As you can imagine, I have had a lot of questions and concerns regarding Airbnb and hosted vs. unhosted short-term rentals in Traverse City. I've met with many different people (housing and tourism experts, property managers, city staff and residents) and I have some thoughts, but it is a complex issue and I'm still learning.


The local housing shortage is taking a toll on both residents and businesses in Traverse City. Many residents struggle while living in housing that’s too expensive for their budgets. Young families are leaving the city to find lower costs of living, and all too often, businesses that have opportunities to grow are unable to hire new employees because they can’t find the home they need at a price they can afford.

Our community is facing a myriad of obstacles related to the availability of affordable and appropriate year-round permanent housing and there is no silver bullet solution. According to Housing North, over the past decade roughly fifteen percent of our housing stock has been converted to vacation or short-term rentals with one in five homes being purchased by investors or speculators. Most of our opportunities for housing growth are in the commercial districts, yet these are being developed for short-term rentals, too.

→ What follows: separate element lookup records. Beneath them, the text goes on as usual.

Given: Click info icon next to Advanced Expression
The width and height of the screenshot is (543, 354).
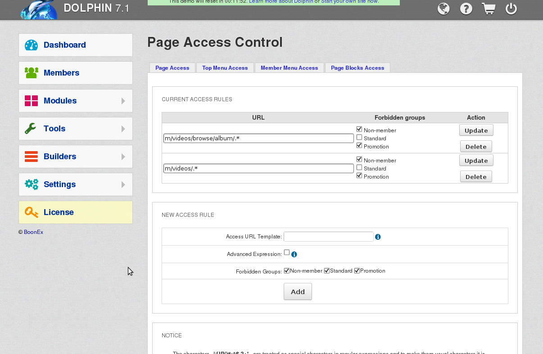Looking at the screenshot, I should coord(294,255).
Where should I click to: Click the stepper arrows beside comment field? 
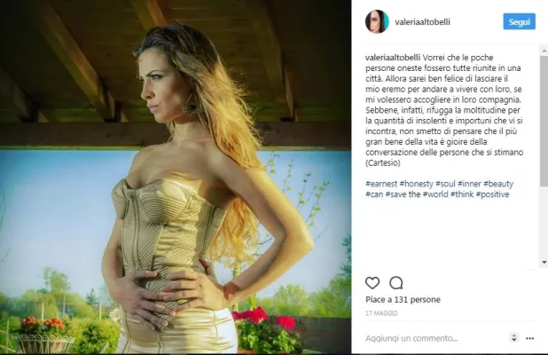(x=513, y=337)
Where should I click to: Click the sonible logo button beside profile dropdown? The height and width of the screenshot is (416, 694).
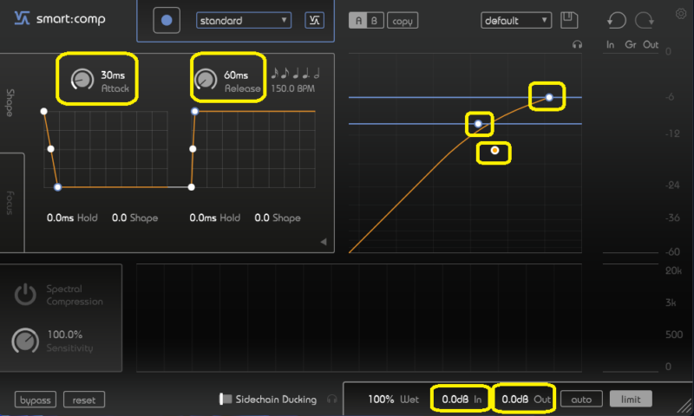point(314,20)
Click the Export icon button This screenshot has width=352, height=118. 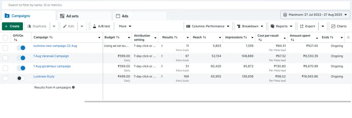[x=301, y=26]
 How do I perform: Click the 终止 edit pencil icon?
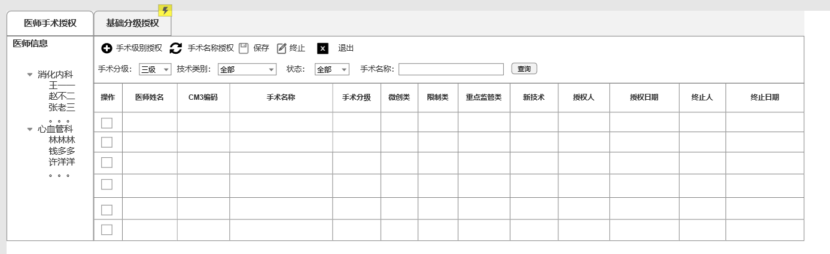click(x=282, y=48)
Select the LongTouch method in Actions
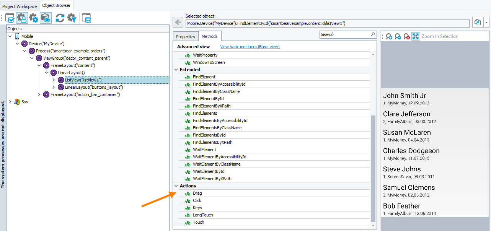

So, what about the neighborhoods? A neighborhood is defined as “a district, especially one forming a community within a town or city.” For me, the key word here is “community.” I was fortunate enough to grow up in a place where we all knew our neighbors, socialized regularly, shared resources and basically looked out for one another. It makes me sad to think that many neighborhoods are now being viewed simply as “places we live.”


I also recognize how hard it is to afford to live in Traverse City, and I honor an individual's right to share their homes in order to make ends meet. For that reason, I support both long- and short-term home sharing in the neighborhoods, but only if they are owner-occupied primary residences. I think allowing unhosted short-term rentals operated by non-resident investors is a slippery slope and basically risks turning our neighborhoods into defacto commercial hotel districts.

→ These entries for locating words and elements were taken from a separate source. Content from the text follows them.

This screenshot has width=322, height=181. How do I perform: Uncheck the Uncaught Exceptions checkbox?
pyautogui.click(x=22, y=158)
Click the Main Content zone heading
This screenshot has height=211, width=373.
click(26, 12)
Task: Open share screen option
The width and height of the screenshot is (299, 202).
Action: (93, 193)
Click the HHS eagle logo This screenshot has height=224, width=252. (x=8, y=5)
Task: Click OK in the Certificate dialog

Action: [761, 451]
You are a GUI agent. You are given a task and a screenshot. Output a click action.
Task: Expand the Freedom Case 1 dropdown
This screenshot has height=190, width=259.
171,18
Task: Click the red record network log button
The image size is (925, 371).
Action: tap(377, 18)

Right now, City permits for High Impact Tourist Homes allow for up to three rooms (no more than %50 of the home), more than 85 room nights per year, and they must be separated by 1000 feet. There is no limit on Low Impact Tourist Home rentals as long as no more than two rooms are being rented, and for no more that 84 room nights.


In my opinion, Traverse City has a fair Tourist Home ordinance in place which restricts short-term rentals in the neighborhoods. There have been very few complaints since the ordinance was enacted nearly a year ago, and as a city commissioner I would not recommend making any changes to it. If complaints remain low, I would consider dropping distance restrictions in the future.

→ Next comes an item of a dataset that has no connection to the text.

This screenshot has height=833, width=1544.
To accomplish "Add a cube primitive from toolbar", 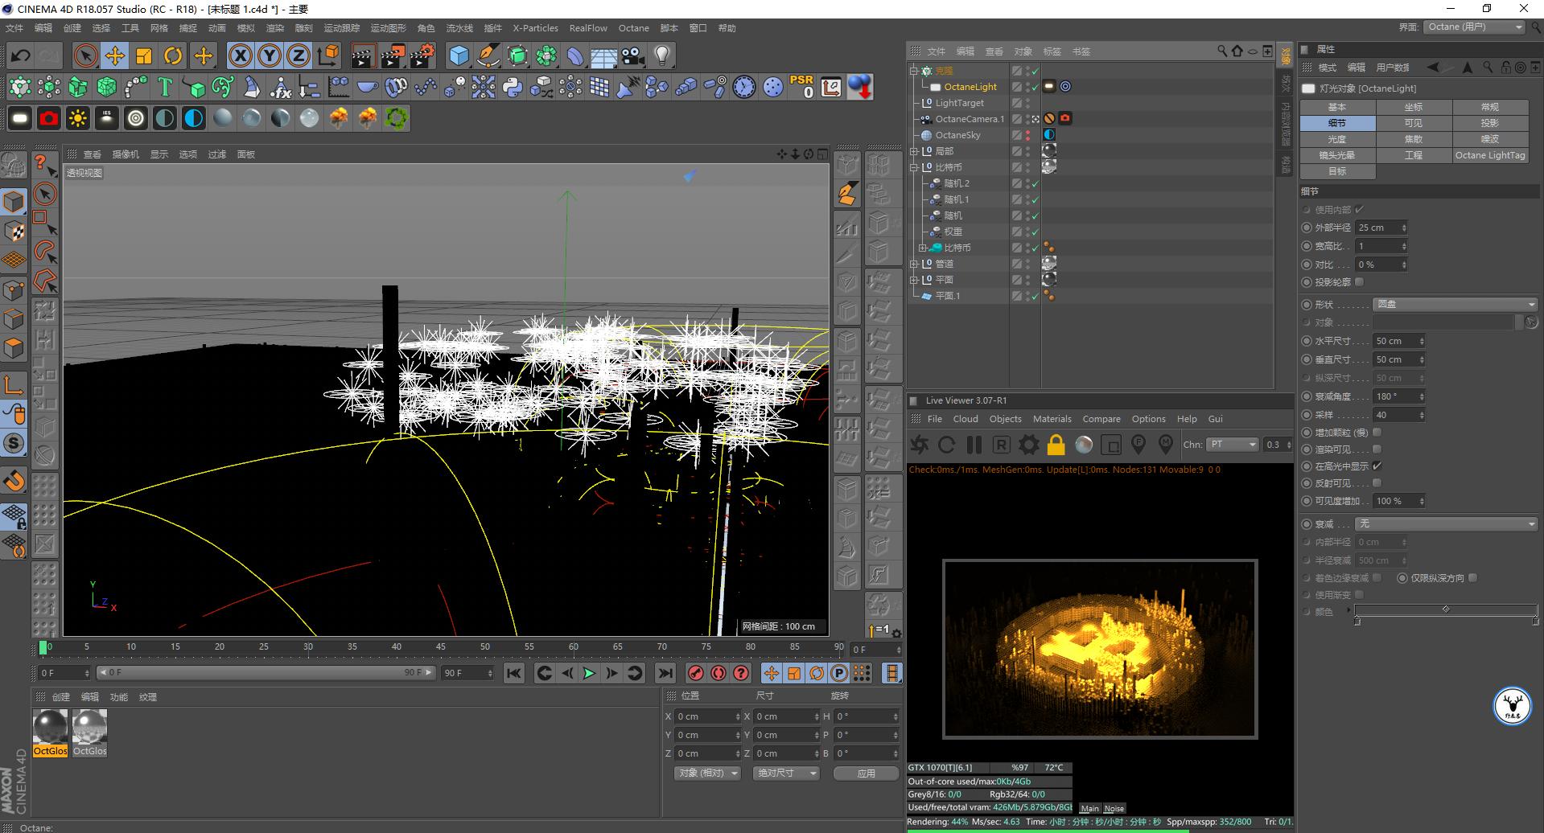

There also seems to be confusion surrounding hosted Tourist Homes in residential areas vs. unhosted Vacation Rentals in commercial districts. Obviously, I'm familiar with The Village at Grand Traverse Commons and I have first-hand knowledge of the short-term Vacation Rentals happening there (it is a mixed use district that allows them). So I will say that several of the condominium associations on site are concerned with the growing numbers of Vacation Rentals and are worried about the overall long-term impacts. People live in the Village because of the community that has developed there, and they want to be part of a neighborhood, in the truest sense of the word. So, I think balance is necessary – even in commercial districts.